WASHINGTON – This year is shaping up to be a good one for initial public offerings, as many companies want to go public and confidence levels are higher than last year, Nasdaq’s CEO Adena Friedman said on Friday.
Fifty-five companies moved forward on IPOs in the United States since the beginning of the year, compared with 20 in the same period last year, Nasdaq’s website shows.
The number of IPOs last year was the lowest since 2009 due to instability in the markets and politics around the world, a report by Pitchbook.com said.
Nasdaq NDAQ, +0.02% released what it called a blueprint to revitalize capital markets on Thursday. Nasdaq profits from companies who choose to list on their stock exchange, and so the trend toward companies getting plentiful funding while private works to their disadvantage.
Nasdaq called for reforms including tougher access to proxy process and lower taxes.
Although company executives are more hopeful, they are still wary of policy uncertainties, Friedman said. She spoke in an interview after meeting at the Economic Club of Washington, D.C.
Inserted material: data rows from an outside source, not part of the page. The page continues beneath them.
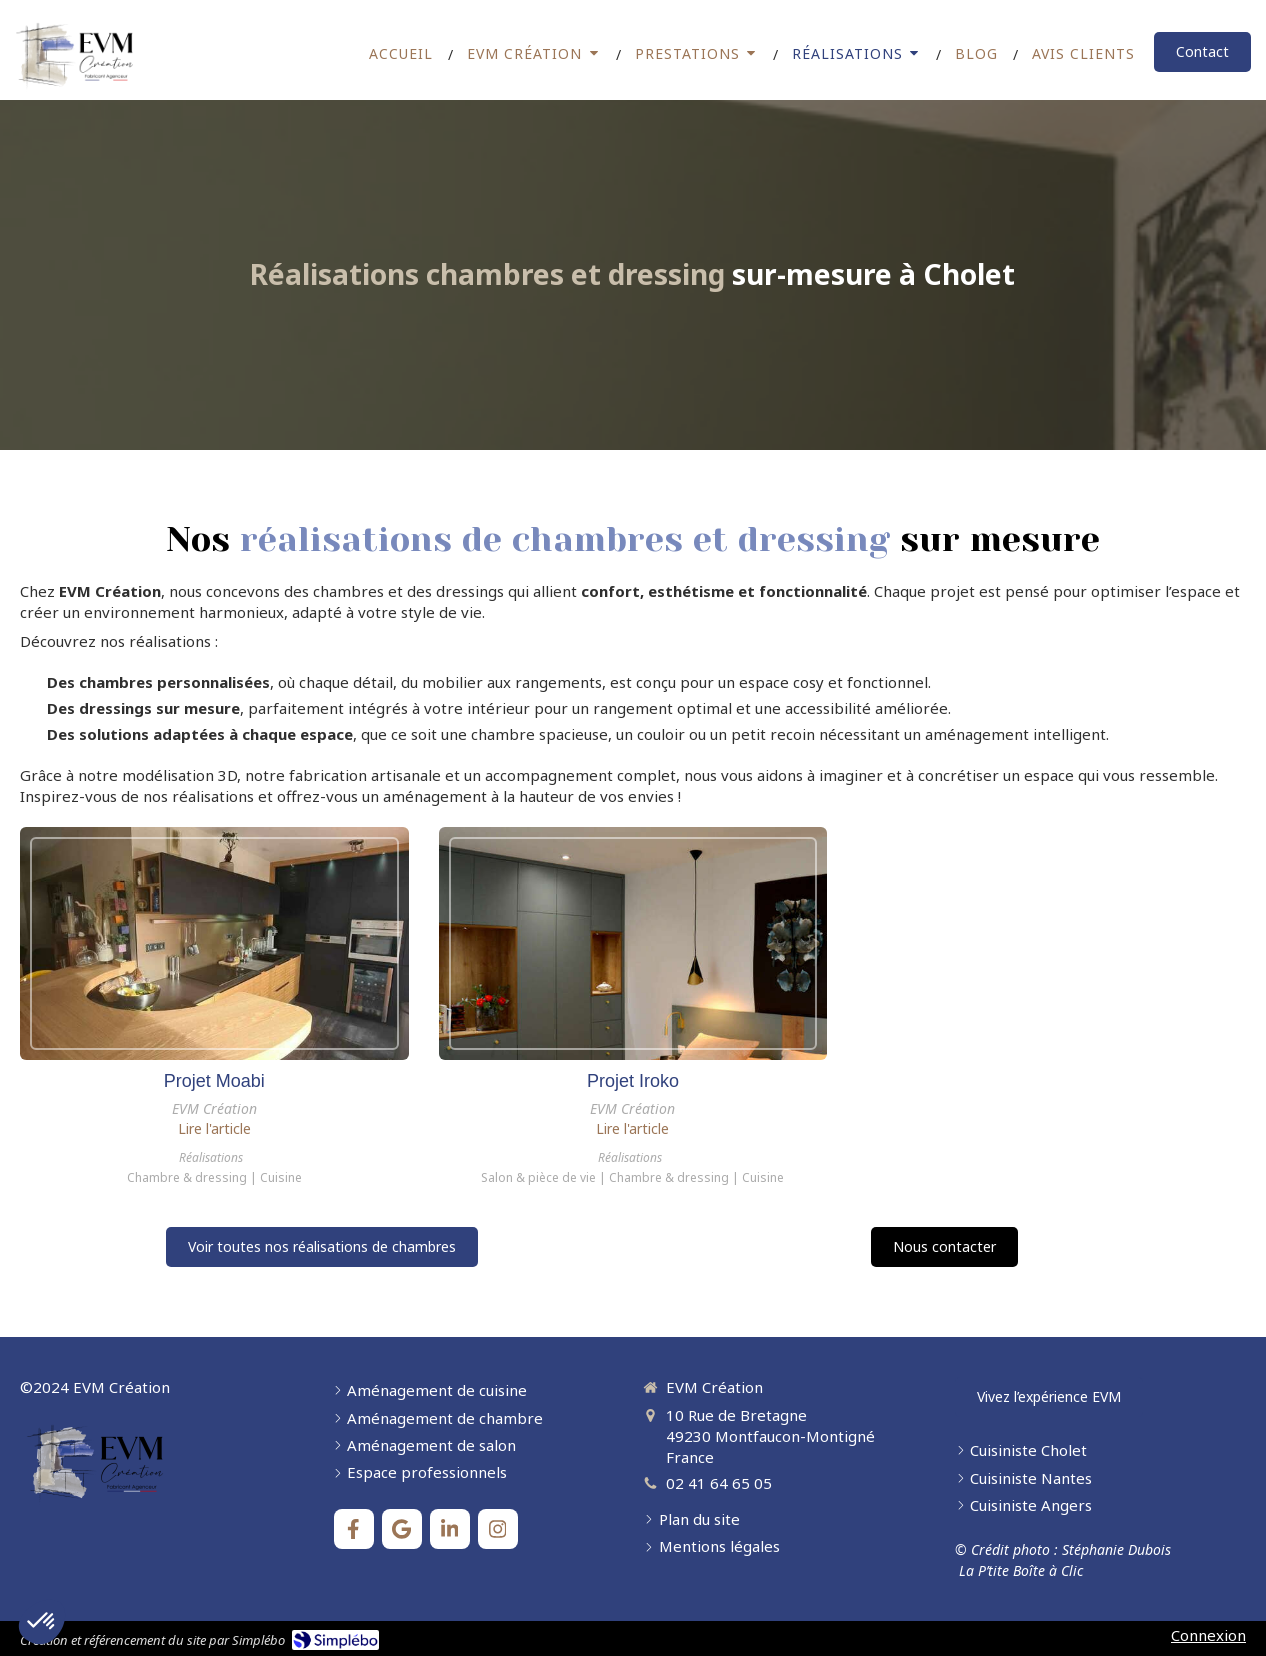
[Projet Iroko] (633, 943)
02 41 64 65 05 (719, 1483)
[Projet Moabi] (214, 943)
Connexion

President Donald Trump has made business-friendly proposals such as cutting corporate tax to 15% and rolling back Dodd-Frank financial regulations, but these proposals would have to be passed by the Senate, where Republicans have to get Democrats’ approval to pass the bills.
The Volcker rule is too “draconian” and had “driven liquidity out of the market,” Friedman said. On the other hand, rules that served as guardrails to the financial system should be preserved, she said.